Cosine similarity: sim(A, B) = (A · B) / (|A| × |B|)

Jaccard similarity: J(A, B) = |A ∩ B| / |A ∪ B|

Co-retweet matrix C: C_ij = number of tweets retweeted by both account i and account j

Synchrony score for account pair (i,j):
  S_ij = number of posts within window Δt / total posts by i and j

Chapter 28: Bayesian Reasoning Applied

Posterior ∝ Likelihood × Prior
P(θ|data) ∝ P(data|θ) × P(θ)

Bayes factor: BF = P(data|H₁) / P(data|H₀)
  BF > 3: moderate evidence for H₁
  BF > 10: strong evidence for H₁
  BF > 100: decisive evidence for H₁

Credibility updating:
  Odds(H|E) = Odds(H) × [P(E|H) / P(E|¬H)]
  Odds(H) = P(H) / P(¬H)

F.8 Greek Alphabet Reference

Uppercase	Lowercase	Name	Common use in this textbook
Α	α	Alpha	Significance level; learning rate
Β	β	Beta	Type II error rate; regression coefficient
Γ	γ	Gamma	Recovery rate in SIR model
Δ	δ	Delta	Change in a quantity; time window
Ε	ε	Epsilon	Error term; small positive constant
Θ	θ	Theta	Model parameters (generic)
Λ	λ	Lambda	Poisson rate; regularization strength
Μ	μ	Mu	Population mean
Ξ	ξ	Xi	—
Π	π	Pi	Mathematical constant 3.14159...; product notation
Ρ	ρ	Rho	Spearman correlation; density
Σ	σ	Sigma	Summation (uppercase); standard deviation (lowercase)
Τ	τ	Tau	Time; Kendall's rank correlation
Φ	φ	Phi	Cumulative standard normal distribution function
Χ	χ	Chi	Chi-square test statistic
Ψ	ψ	Psi	—
Ω	ω	Omega	Sample space (uppercase); angular frequency

F.9 Notation Conventions

Scalars: Lowercase italic letters — a, b, x, y.

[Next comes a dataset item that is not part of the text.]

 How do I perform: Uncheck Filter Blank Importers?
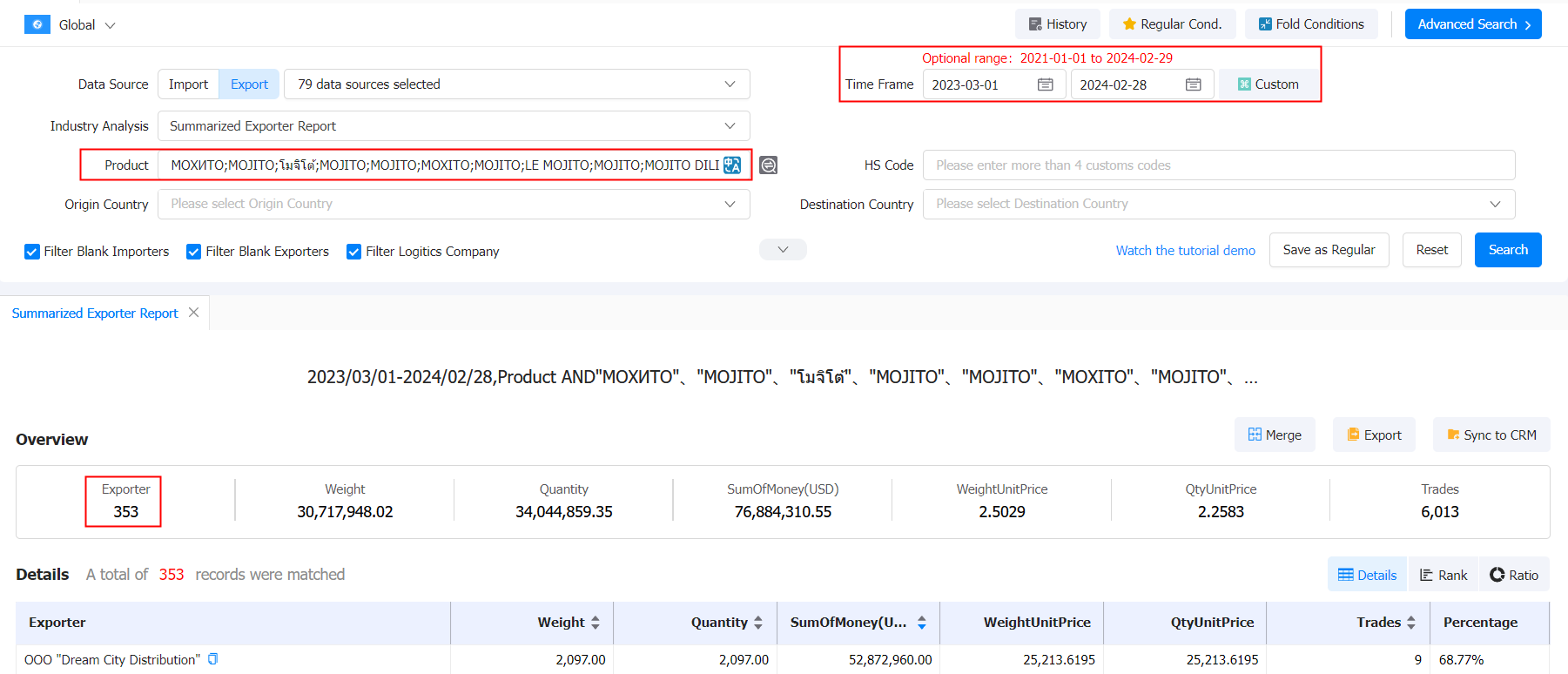point(32,252)
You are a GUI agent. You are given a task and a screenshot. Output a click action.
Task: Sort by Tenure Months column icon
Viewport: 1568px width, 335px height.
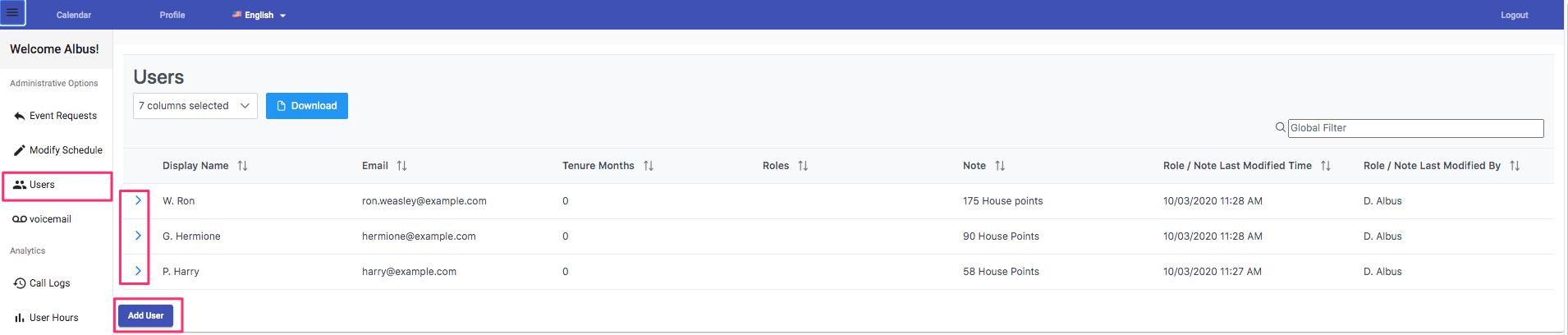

Vectors: Lowercase bold letters — x, w, θ — or lowercase letters with an arrow: x⃗.

Matrices: Uppercase bold letters — X, A, W.

Sets: Uppercase calligraphic or italic letters — V, E, S, Ω.

Random variables: Uppercase italic letters — X, Y, Z.

Realizations of random variables: Corresponding lowercase letters — x, y, z.

Estimated quantities: Hat notation — θ̂ is an estimate of θ; ŷ is a prediction.

Transpose: Superscript T — xᵀ is the transpose of x.

Norms: ‖x‖₂ is the L2 (Euclidean) norm; ‖x‖₁ is the L1 norm.

Infinity: ∞ denotes an unbounded limit.

Proportionality: ∝ means "is proportional to" (differs by a positive constant).

Approximately: ≈ means approximately equal; ~ (in probability) means "distributed as."